» **Your goal**:
Retype every one of the following items verbatim, line by line, in the same order.

» **Dataset**:

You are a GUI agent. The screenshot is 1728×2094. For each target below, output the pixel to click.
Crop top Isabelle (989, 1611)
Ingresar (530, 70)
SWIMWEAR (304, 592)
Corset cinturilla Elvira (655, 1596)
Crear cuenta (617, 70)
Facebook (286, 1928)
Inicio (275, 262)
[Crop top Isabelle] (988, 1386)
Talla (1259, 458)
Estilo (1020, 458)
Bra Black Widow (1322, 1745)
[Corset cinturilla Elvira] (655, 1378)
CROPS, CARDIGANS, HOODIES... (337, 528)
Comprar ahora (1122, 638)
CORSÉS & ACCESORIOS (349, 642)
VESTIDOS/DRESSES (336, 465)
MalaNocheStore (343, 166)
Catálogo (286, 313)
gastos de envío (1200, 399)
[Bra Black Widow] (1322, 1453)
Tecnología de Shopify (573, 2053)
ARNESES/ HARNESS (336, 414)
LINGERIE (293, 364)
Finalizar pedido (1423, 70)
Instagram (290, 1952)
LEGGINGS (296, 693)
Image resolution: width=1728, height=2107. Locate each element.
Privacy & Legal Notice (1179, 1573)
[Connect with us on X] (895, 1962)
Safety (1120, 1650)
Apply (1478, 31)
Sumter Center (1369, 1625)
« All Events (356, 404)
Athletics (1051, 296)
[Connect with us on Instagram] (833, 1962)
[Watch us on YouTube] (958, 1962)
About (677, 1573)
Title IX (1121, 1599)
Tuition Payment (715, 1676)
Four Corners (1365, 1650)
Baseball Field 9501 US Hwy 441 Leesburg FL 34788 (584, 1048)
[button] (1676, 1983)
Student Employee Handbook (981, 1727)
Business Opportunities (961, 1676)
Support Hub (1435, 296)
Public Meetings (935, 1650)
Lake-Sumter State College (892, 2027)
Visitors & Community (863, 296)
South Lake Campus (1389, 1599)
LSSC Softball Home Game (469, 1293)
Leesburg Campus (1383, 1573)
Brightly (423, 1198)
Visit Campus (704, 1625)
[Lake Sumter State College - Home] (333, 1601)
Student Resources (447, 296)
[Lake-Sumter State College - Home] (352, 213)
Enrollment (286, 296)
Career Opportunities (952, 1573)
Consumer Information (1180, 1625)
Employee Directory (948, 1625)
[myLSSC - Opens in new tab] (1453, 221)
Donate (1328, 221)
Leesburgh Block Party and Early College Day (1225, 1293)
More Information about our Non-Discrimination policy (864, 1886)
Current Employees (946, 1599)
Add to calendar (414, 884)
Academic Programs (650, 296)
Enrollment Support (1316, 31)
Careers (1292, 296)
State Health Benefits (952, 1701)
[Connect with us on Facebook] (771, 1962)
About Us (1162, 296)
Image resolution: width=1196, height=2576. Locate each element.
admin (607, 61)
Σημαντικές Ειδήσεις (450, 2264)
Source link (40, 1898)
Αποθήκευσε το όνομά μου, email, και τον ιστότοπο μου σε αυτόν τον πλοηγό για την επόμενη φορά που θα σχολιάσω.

» **Exercise answer**:
You are a GUI agent. The screenshot is 1728×2094. For each target below, output the pixel to click.
Crop top Isabelle (989, 1611)
Ingresar (530, 70)
SWIMWEAR (304, 592)
Corset cinturilla Elvira (655, 1596)
Crear cuenta (617, 70)
Facebook (286, 1928)
Inicio (275, 262)
[Crop top Isabelle] (988, 1386)
Talla (1259, 458)
Estilo (1020, 458)
Bra Black Widow (1322, 1745)
[Corset cinturilla Elvira] (655, 1378)
CROPS, CARDIGANS, HOODIES... (337, 528)
Comprar ahora (1122, 638)
CORSÉS & ACCESORIOS (349, 642)
VESTIDOS/DRESSES (336, 465)
MalaNocheStore (343, 166)
Catálogo (286, 313)
gastos de envío (1200, 399)
[Bra Black Widow] (1322, 1453)
Tecnología de Shopify (573, 2053)
ARNESES/ HARNESS (336, 414)
LINGERIE (293, 364)
Finalizar pedido (1423, 70)
Instagram (290, 1952)
LEGGINGS (296, 693)
Image resolution: width=1728, height=2107. Locate each element.
Privacy & Legal Notice (1179, 1573)
[Connect with us on X] (895, 1962)
Safety (1120, 1650)
Apply (1478, 31)
Sumter Center (1369, 1625)
« All Events (356, 404)
Athletics (1051, 296)
[Connect with us on Instagram] (833, 1962)
[Watch us on YouTube] (958, 1962)
About (677, 1573)
Title IX (1121, 1599)
Tuition Payment (715, 1676)
Four Corners (1365, 1650)
Baseball Field 9501 US Hwy 441 Leesburg FL 34788 (584, 1048)
[button] (1676, 1983)
Student Employee Handbook (981, 1727)
Business Opportunities (961, 1676)
Support Hub (1435, 296)
Public Meetings (935, 1650)
Lake-Sumter State College (892, 2027)
Visitors & Community (863, 296)
South Lake Campus (1389, 1599)
LSSC Softball Home Game (469, 1293)
Leesburg Campus (1383, 1573)
Brightly (423, 1198)
Visit Campus (704, 1625)
[Lake Sumter State College - Home] (333, 1601)
Student Resources (447, 296)
[Lake-Sumter State College - Home] (352, 213)
Enrollment (286, 296)
Career Opportunities (952, 1573)
Consumer Information (1180, 1625)
Employee Directory (948, 1625)
[myLSSC - Opens in new tab] (1453, 221)
Donate (1328, 221)
Leesburgh Block Party and Early College Day (1225, 1293)
More Information about our Non-Discrimination policy (864, 1886)
Current Employees (946, 1599)
Add to calendar (414, 884)
Academic Programs (650, 296)
Enrollment Support (1316, 31)
Careers (1292, 296)
State Health Benefits (952, 1701)
[Connect with us on Facebook] (771, 1962)
About Us (1162, 296)
Image resolution: width=1196, height=2576. Locate each element.
admin (607, 61)
Σημαντικές Ειδήσεις (450, 2264)
Source link (40, 1898)
Αποθήκευσε το όνομά μου, email, και τον ιστότοπο μου σε αυτόν τον πλοηγό για την επόμενη φορά που θα σχολιάσω.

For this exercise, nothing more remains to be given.